“… una dinamica settaria … un’ideologia sostenuta intensamente e una leadership autoritaria, spesso carismatica, che cerca di indurre in altri, non solo l’obbedienza alle forti esigenze della propria ideologia, ma anche l’accettazione con tutto il cuore dell’ideologia stessa.”.
In questi termini, il segretario esecutivo dell’ICSA (International Cultic Studies Association), Michael Langone, definisce le sette, durante l’ultimo Congresso Internazionale sull’argomento, svoltosi a Bordeaux (Francia), dal 29 Giugno al 1° Luglio scorsi.
Le sette sono una piaga per la società attuale, molto più di quanto si possa pensare; secondo i dati raccolti dal gruppo, coinvolge persone di ogni età ed estrazione sociale, di ogni credo e professione e, in maniera subdola, influenza le menti e gli atteggiamenti di persone insospettabili, secondo principi spesso lesionisti, anche se in prima istanza potrebbe sembrare diversamente, verso se stessi e la società.
Langone sottolinea un aspetto preoccupante: “ … una dinamica autoritaria, come quella che si ha in una prigione impone il rispetto, ma una dinamica settaria impone il rispetto e la convinzione.”. La setta quindi “cerca di cambiare il nucleo stesso della persona, di modo che continui ad essere conforme quando non sono presenti i controlli esterni.”.

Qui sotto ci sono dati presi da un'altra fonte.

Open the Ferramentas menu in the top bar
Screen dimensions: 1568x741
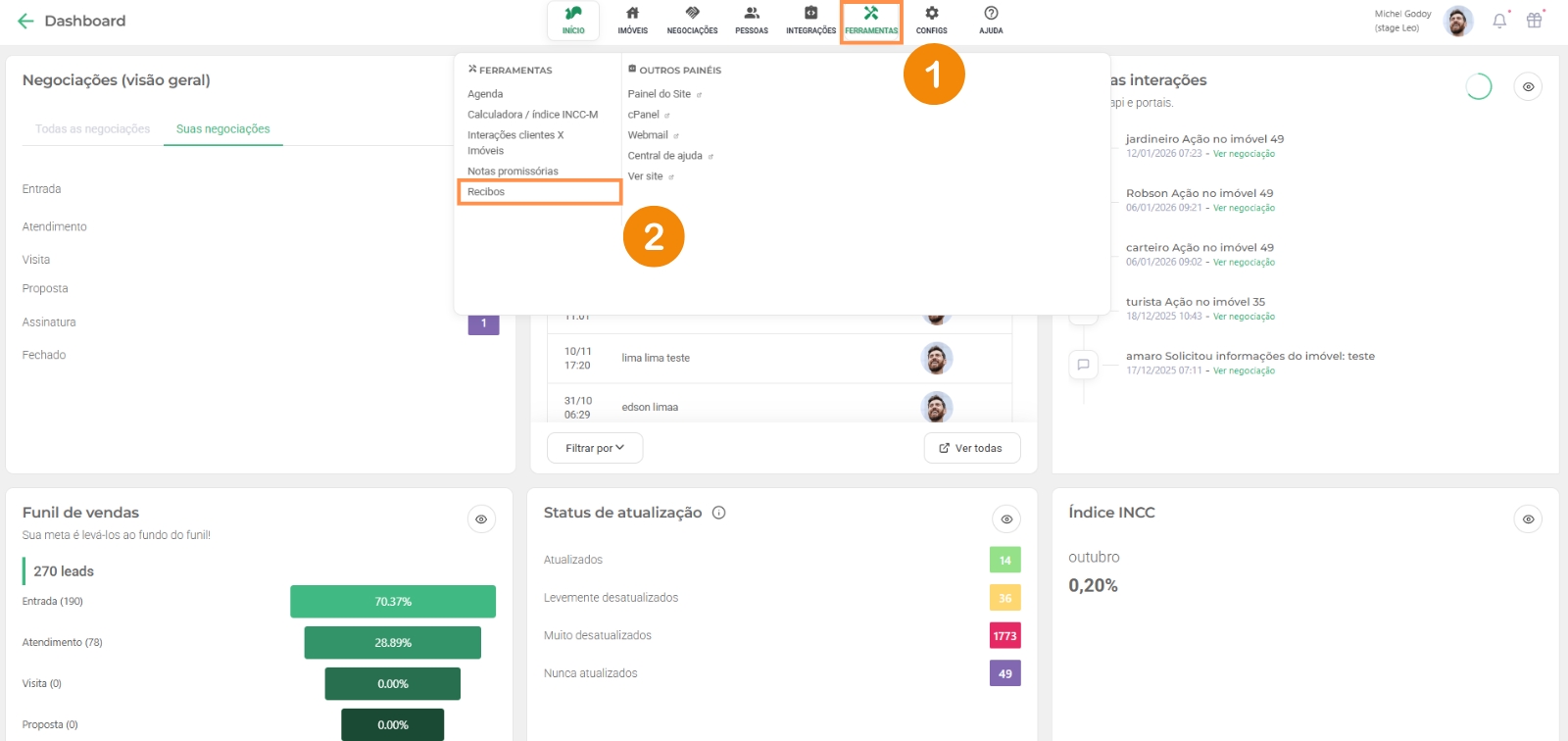coord(871,21)
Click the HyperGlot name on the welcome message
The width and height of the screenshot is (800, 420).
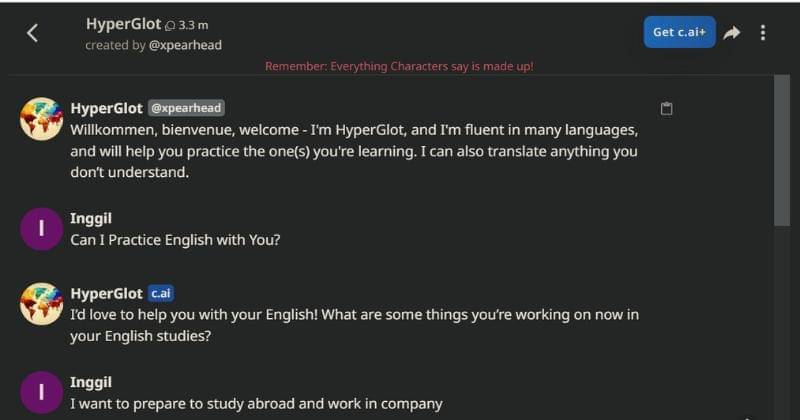(106, 108)
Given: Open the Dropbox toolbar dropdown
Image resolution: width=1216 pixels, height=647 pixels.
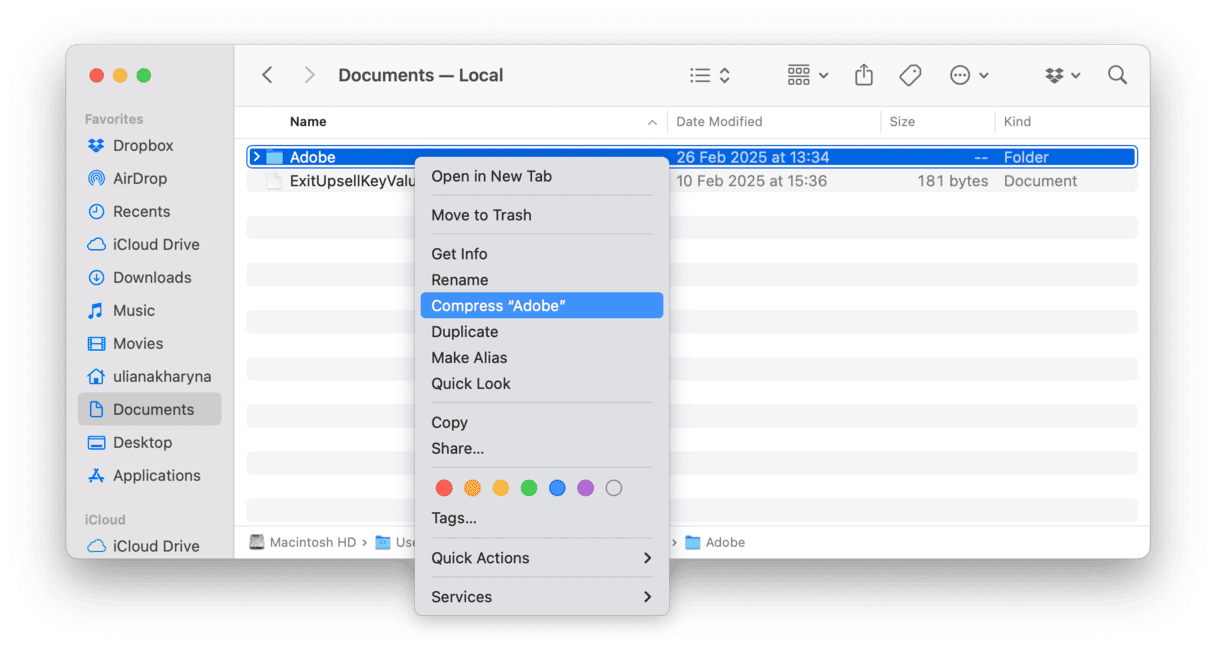Looking at the screenshot, I should [x=1062, y=75].
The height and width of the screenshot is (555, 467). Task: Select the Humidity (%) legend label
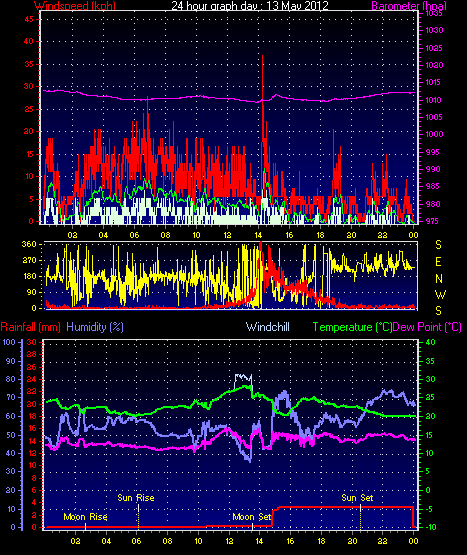[x=95, y=327]
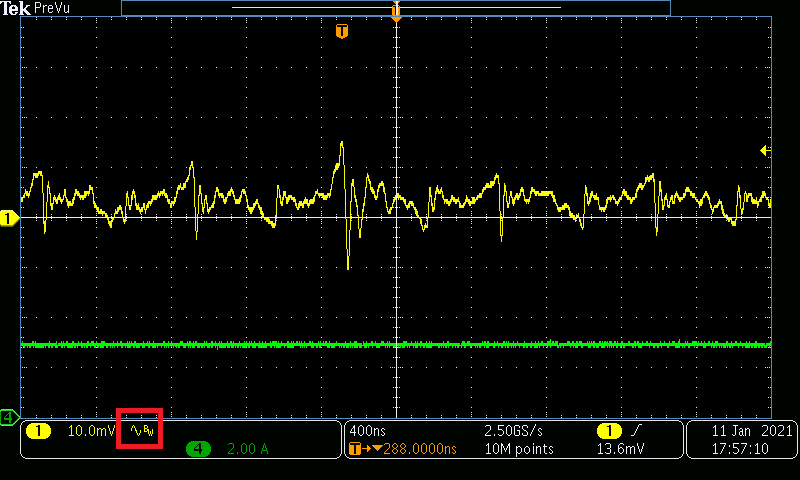The image size is (800, 480).
Task: Click the orange trigger position T marker
Action: pyautogui.click(x=342, y=32)
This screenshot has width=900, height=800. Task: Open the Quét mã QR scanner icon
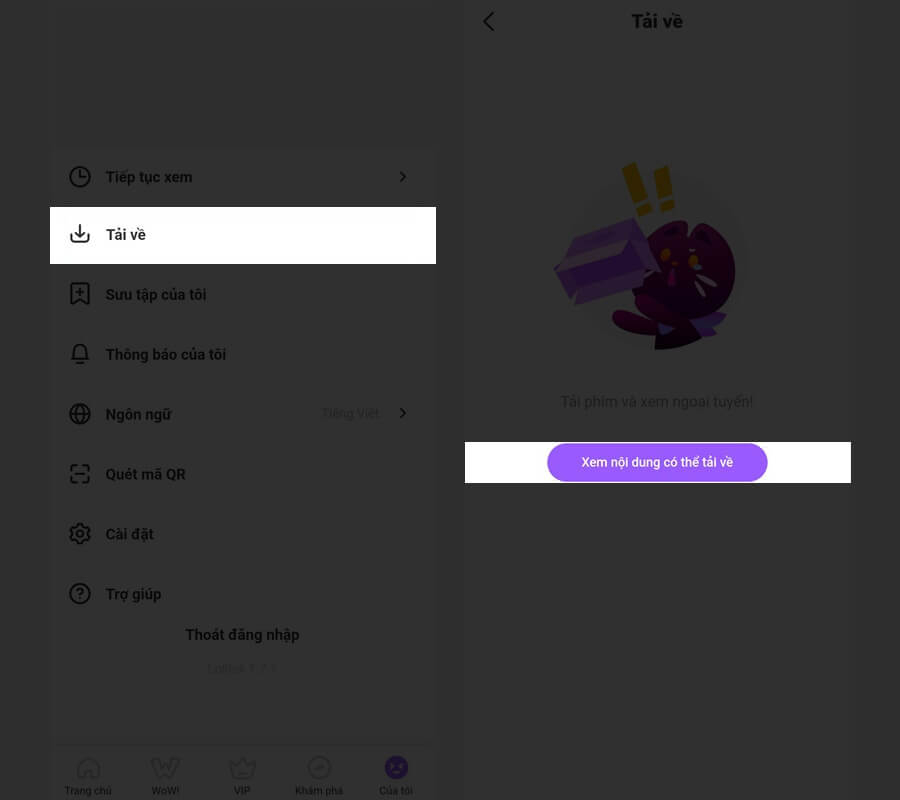[80, 474]
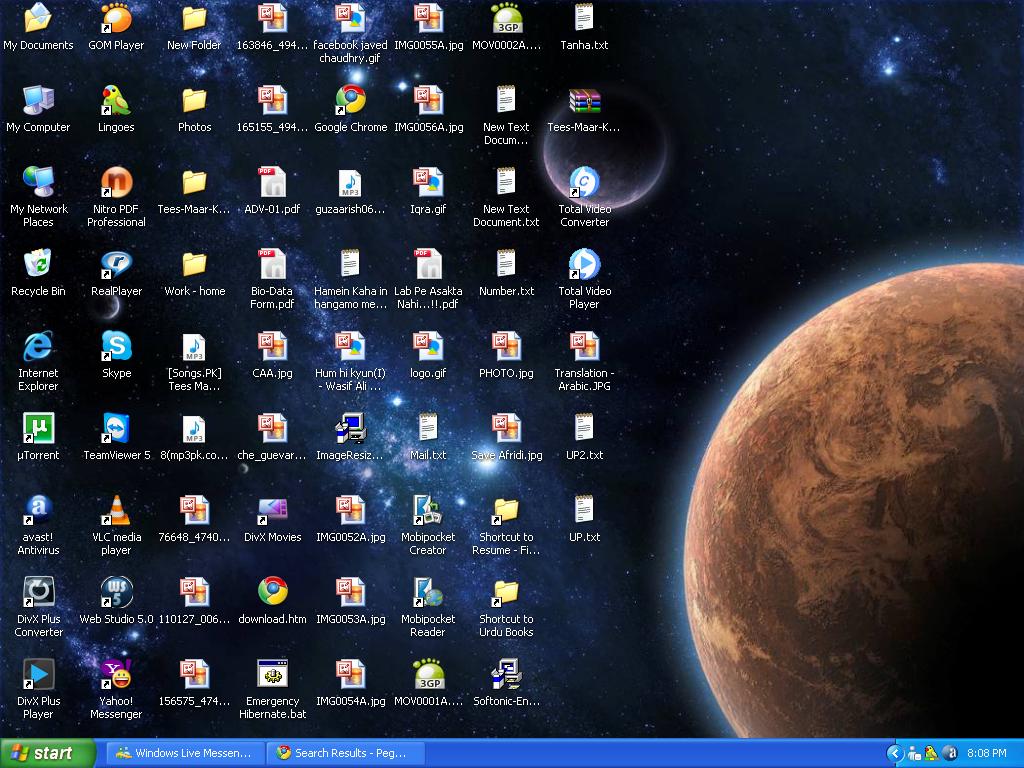Select the Work - home folder
The width and height of the screenshot is (1024, 768).
[x=194, y=265]
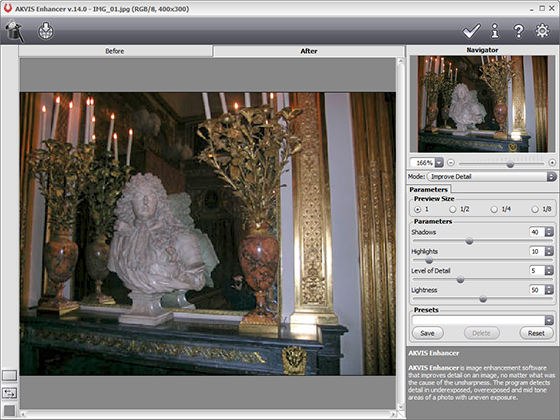Select preview size 1/4 radio button
The height and width of the screenshot is (420, 560).
494,209
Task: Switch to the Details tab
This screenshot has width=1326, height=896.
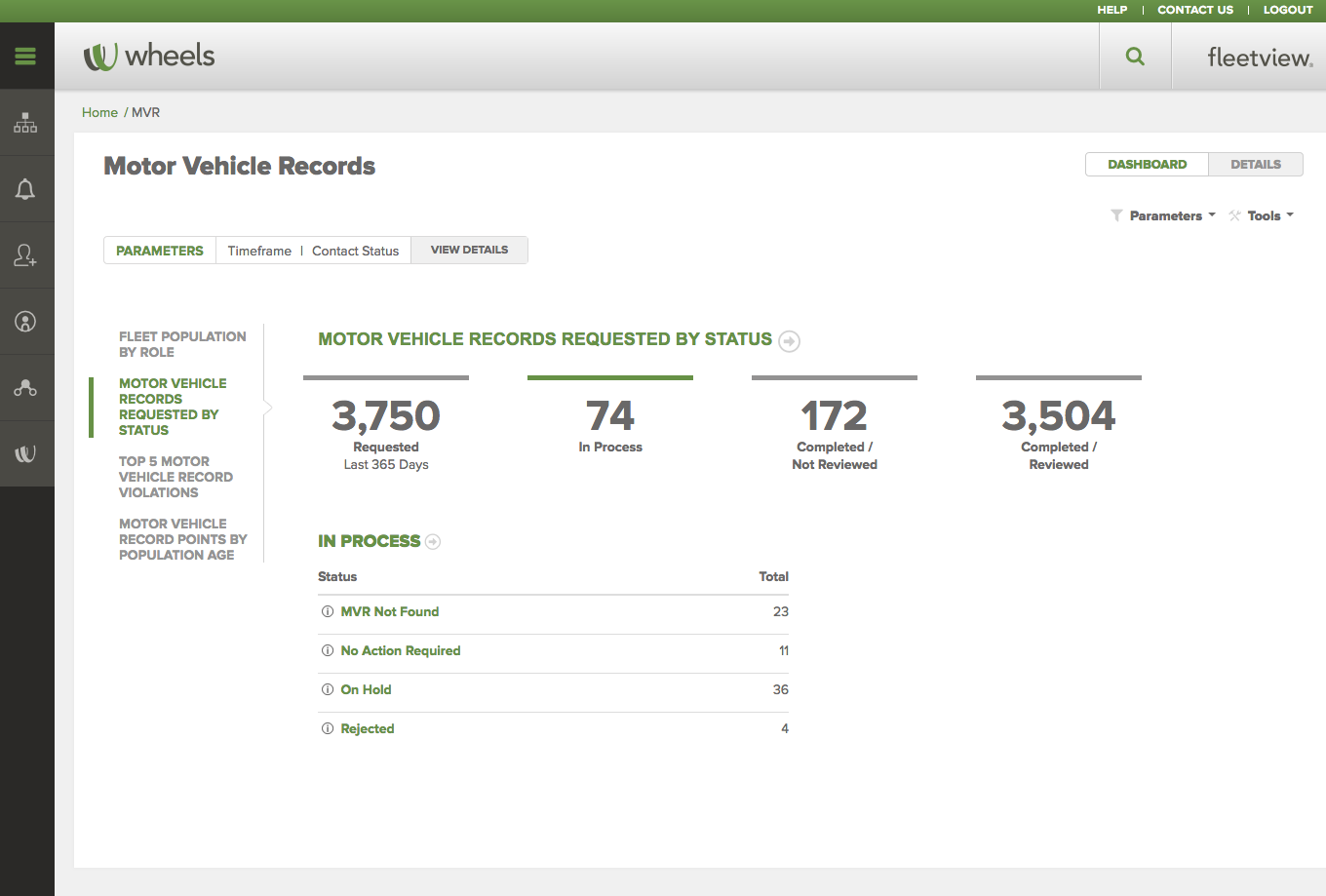Action: [x=1255, y=165]
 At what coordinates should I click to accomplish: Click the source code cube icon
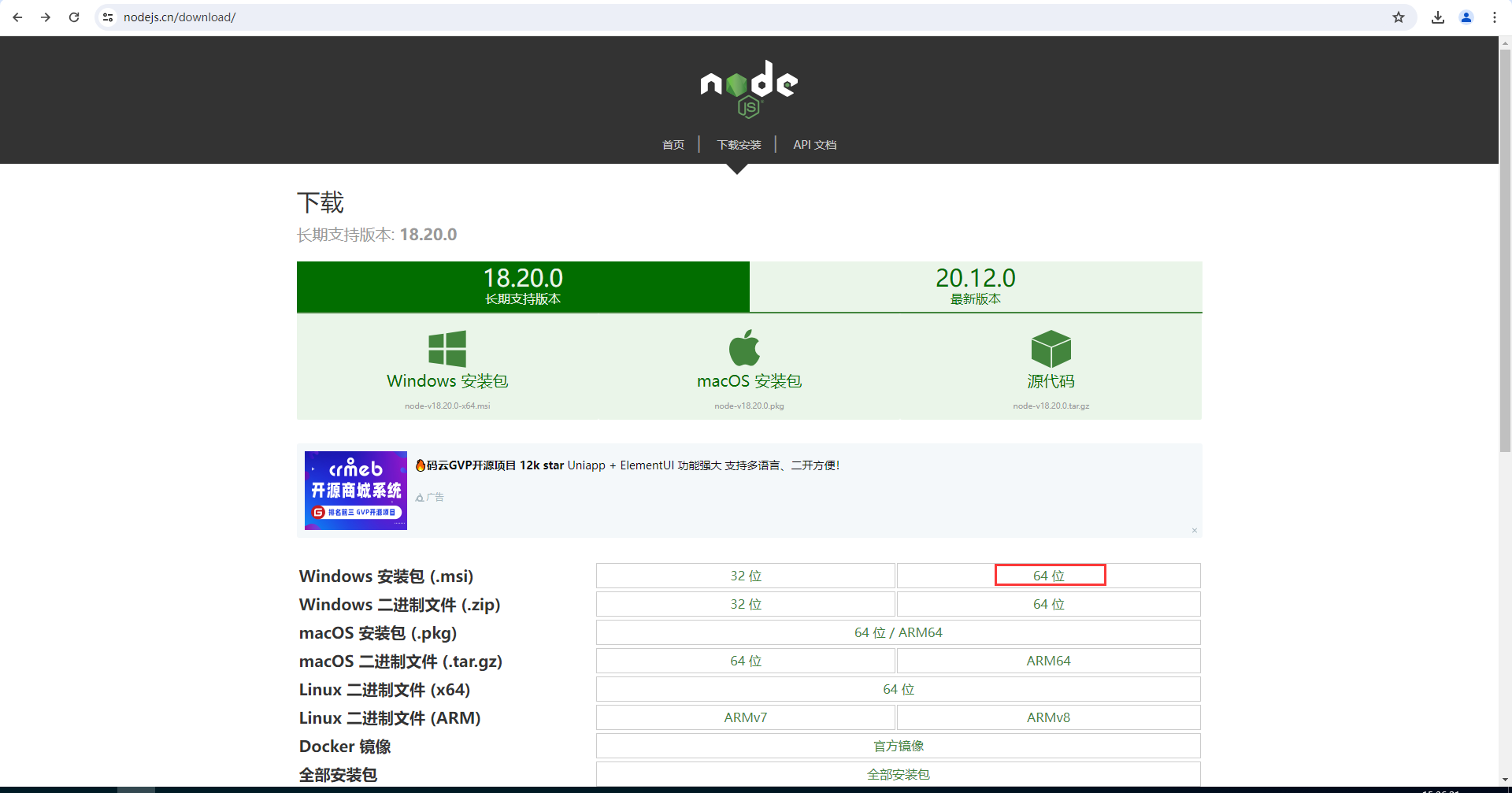[x=1051, y=349]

Una prospettiva davvero terribile, di cui potrebbe essere un esempio (noto a tutti, in particola modo ai francesi in questo momento) quello delle sette estremiste e terroriste, che tanti morti e dolore hanno provocato in molte parti della Terra.
Lo scopo del Congresso non è stato solo quello di condividere i dati raccolti, con gli esponenti provenienti da tutto il mondo, ma di promulgare le informazioni necessarie alla prevenzione (per cui si stanno preparando dei laboratori sperimentali ed educativi), alla comprensione e alla “cura” delle persone che desiderano liberarsi dal soggiogamento settario: “ … aiutare chi è stato danneggiato dalla manipolazione psicologica e da gruppi settari e simili, sensibilizzare il pubblico, promuovere e realizzare studi, sostenere i professionisti dell’aiuto che operano in questo settore.”. Si tratta di una vera e propria ricostruzione dell’individualità, dell’identità, della dignità e dell’autonomia della persona; un lavoro complicato e molto impegnativo e rischioso, che richiede l’aiuto dei conoscenti della persona in causa, ma soprattutto di professionisti della salute mentale e di ministri religiosi.
Il discorso sulle sette e la loro pericolosità sembra così aprire le porte a soluzioni pacifiche, contro la violenza dilagante, con l’apporto delle conoscenze adeguate e un metodo rieducativo, al rispetto dell’altro, al di la delle convinzioni personali.